Contre la corida

le taureau sort du toril obscur, et se trouve dans un espace très éclairé, inhabituel. Il est engourdi par les jours d’attente, et est affecté d’un système visuel qui ne lui permet pas de voir les couleurs (dont le fameux rouge), et qui lui donne à peu près la même acuité qu’un myope. Il repère donc les mouvements. En règle générale, les prédateurs ont les yeux en façade, ce qui leur permet, malgré un champ de vision étroit, la perception du relief. Les proies, au contraire, ont les yeux latéraux, et surveillent un plus grand champ. En revanche, le taureau a une zone aveugle d’environ 20° devant lui, jusqu’à plus d’un mètre.


- Donc, le taureau entré dans l’arène, les peones le fatiguent avec des passes de cape, et l’emmènent doucement au picador, sans qu’il puisse prendre de l’élan. Le picador le cueille de sa pique et, profitant de la douleur qui immobilise l’animal, s’acharne à couper ce fameux ligament. La pique a une sorte de traverse en croix, censée empêcher la pointe de pénétrer trop loin. En réalité, cette traverse permet de faire levier, et j’ai calculé qu’un homme normal, de la sorte, obtenait 500 kg à la pointe de la pique, en acier, pyramidale, mais souvent affutée pour augmenter le tranchant.

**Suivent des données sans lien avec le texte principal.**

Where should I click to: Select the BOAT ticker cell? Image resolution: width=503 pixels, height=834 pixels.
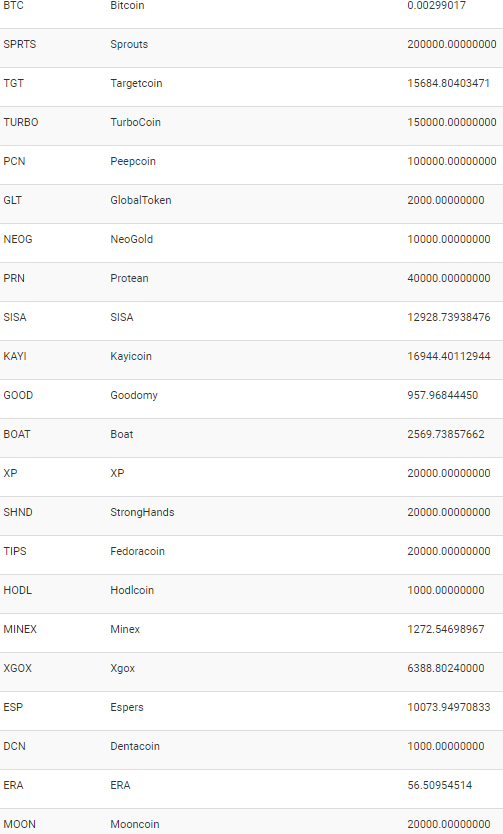click(17, 435)
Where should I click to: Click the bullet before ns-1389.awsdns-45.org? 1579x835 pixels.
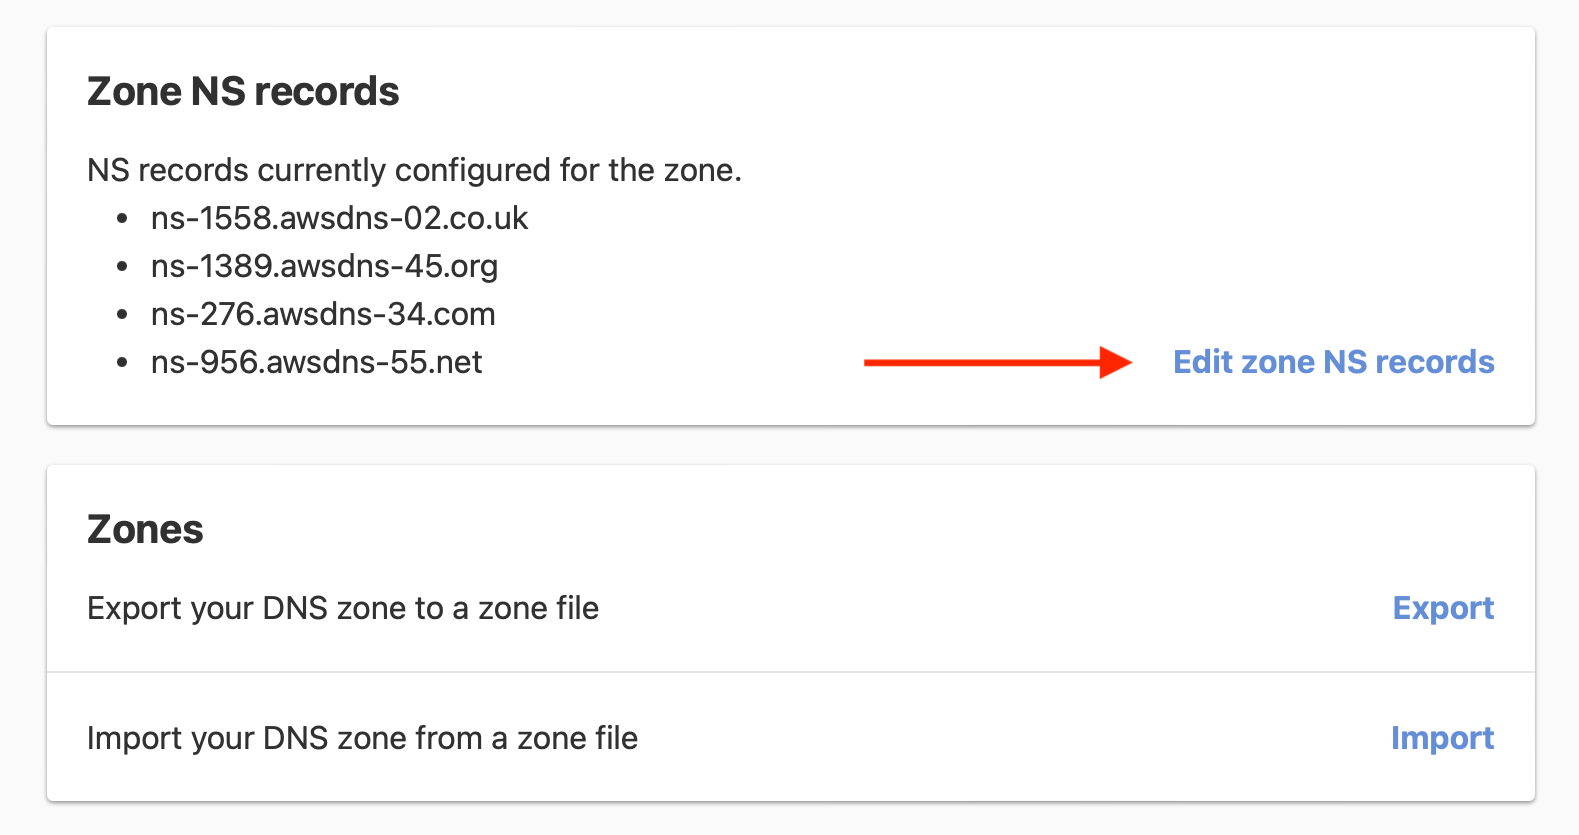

- le taureau, une fois dans l’arène, cherche à se repérer. Comme tous les mâles dominants, il se donne une surface (les aficionados appellent ça la querencia) dans laquelle il interdit tout intrus. l’art du torero est donc de repérer la querencia, et de ne jamais y entrer. En revanche, il doit en faire sortir le taureau. Ceci permet toutes les audaces, comme de tourner le dos au taureau et de s’agenouiller pour saluer la foule. l’exercice est spectaculaire, mais peu dangereux.


- dire que chacun (matador/taureau) a sa chance est une escroquerie. J’ai consacré un « calcul tordu » à la dangerosité du métier de matador (difficile d’avoir des chiffres fiables), mais on peut dire que le métier de couvreur-zingueur est aussi dangereux (ou que le métier de matador ne l’est pas plus que celui de couvreur-zingueur). Depuis 1997, date de sortie de l’excellent Que Sais-Je? (que l’auteur n’arrive pas à faire rééditer!), aucun matador n’est mort. Les taureaux, par contre…


- la grâce (indulto), est aussi une escroquerie. Elle n’a pour but justement que de faire croire qu’il y a égalité des chances. Elle est de quelques %, et dans les enquêtes qui ont été faites par des anticorridas, le taureau n’est jamais revenu à l’élevage. D’ailleurs, avec le nerf nugal coupé, le dos éclaté par les banderilles, aucun soin, comment survivrait-il ?


- la corrida dite portugaise est toujours suivie de mise à mort. Simplement, les gens l’ignorent, car elle se fait en coulisse. C’est une manœuvre pour ne pas perdre des spectateurs un peu sensibles.


- le caparaçon n’a pas été inventé pour protéger le cheval. C’est aussi, pour garder, dans les années 30, les spectateurs qui n’aimaient pas voir des chevaux souffrir. Dans les récits de voyageurs en Espagne (Théophile Gautier), la foule rit de voir un taureau éventrer jusqu’à 8 chevaux, s’amuser à les lancer en l’air, et trotter dans l’arène avec des boyaux pendus aux cornes.


- Enfin, le fameux Manolete était un franquiste notoire. La légende voulait qu’il ait toréé des républicains. Un film sur la 6 (que je n’ai pas vu), va dans ce sens et explique comment il procédait : en liant l’homme sur la petite charrette à deux roues destinée à l’entraînement, munie de cornes à l’avant, poussée par un comparse !


On peut ajouter à cette liste que les taureaux ne se battent jamais qu’une fois, alors que les matadors, eux, sont entraînés.